La lotta in GTE-AM per il terzo posto vedo Pedersen sulla #46 superare Jeannette sulla #56.

Colpo di scena: si rompe il cambio della Peugeot #93, esce la Full Course Yellow alla fine dell’ora, ma subito la #93 riparte!

Terza ora

Ciclo di soste tutto sotto Full Course Yellow, non cambiano molto le posizioni eccetto per la Porsche #92,  che passa davanti alla Ferrari #52 fermandosi un giro dopo.

La Peugeot #94 pure si ferma brevemente in pista, effettua un reset e riparte.
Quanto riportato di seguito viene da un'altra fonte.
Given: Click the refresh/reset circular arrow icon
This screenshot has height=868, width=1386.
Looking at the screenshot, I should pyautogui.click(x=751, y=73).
In GTE – Pro lotta per la seconda posizione tra la Corvette e la Porsche #92. Ad avvantaggiarsi in tutto questo è stata la Ferrari #52 che ha passato la Porsche.
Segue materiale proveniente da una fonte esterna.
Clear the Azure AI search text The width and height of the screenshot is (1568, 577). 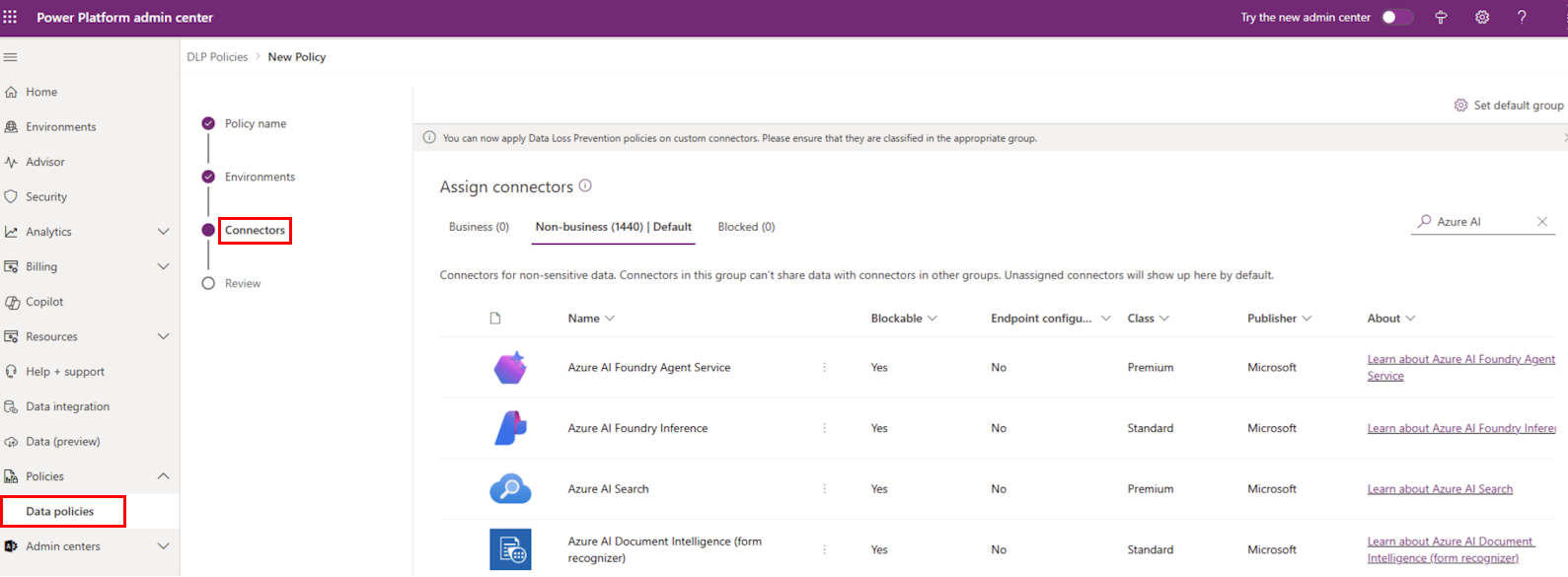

Le due Toyota staccate di poco più di un secondo pronte a darsi battaglia. In GTE-Pro, grazie ai doppiati, la Ferrari di Molina è arrivata negli scarichi di Nick Tandy. Intanto in LMP2 Renè Rast è il nuovo leader con il sorpasso sulla United Autosport #22.

Dopo un lungo inseguimento, Molina ha piazzato la sua 488 GTE in seconda posizione. In LMP2 pit stop per Rast e per la Jota #28.

In GTE-AM, a poco più dal termine della terza ora, è 1-2 Ferrari con le Iron Dames davanti alla #54 AF Corse.

La Toyota #8 di Hartley ha segnalato dei problemi elettrici che dal muretto hanno cercato di risolvere.

Al termine della terza ora della 8 Ore del Bahrain del WEC la Toyota #8 è al comando, in LMP2 WRT è leader con la #31, in GTE-Pro la Ferrari #51 e in GTE-AM la Ferrari delle Iron Dames.

Quarta ora

La quarta ora della 8 Ore del Bahrain è iniziata nel segno dei pit stop in classe Hypercar. La Toyota #7 è passata al comando con Mike Conway che fino a questo momento aveva avuto un passo gara migliore rispetto alla #8.

In classe LMP2 il team Prema è andato lungo con lo stint e ha ritardato la sosta; la WRT #31 di Robin Frijns è tornata al comando. In GTE-Pro posizioni stabili, con Pierguidi con un buon vantaggio su Molina. Più staccata la prima inseguitrice, la Porsche #92. La Corvette non ha mollato la presa ed è riuscita con Nick Tandy a prendere la terza posizione di classe.

Ancora problemi per la Peugeot #94 che si è fermata dopo curva 1 di nuovo e dopo un reset è ripartita. La vettura è stata poi richiamata ai box.

A metà gara della 8 Ore del Bahrain del WEC la Toyota è saldamente al comando con la #7, in LMP2 Robin Frijns tiene WRT in testa mentre nel GTE Ferrari saldamente al comando.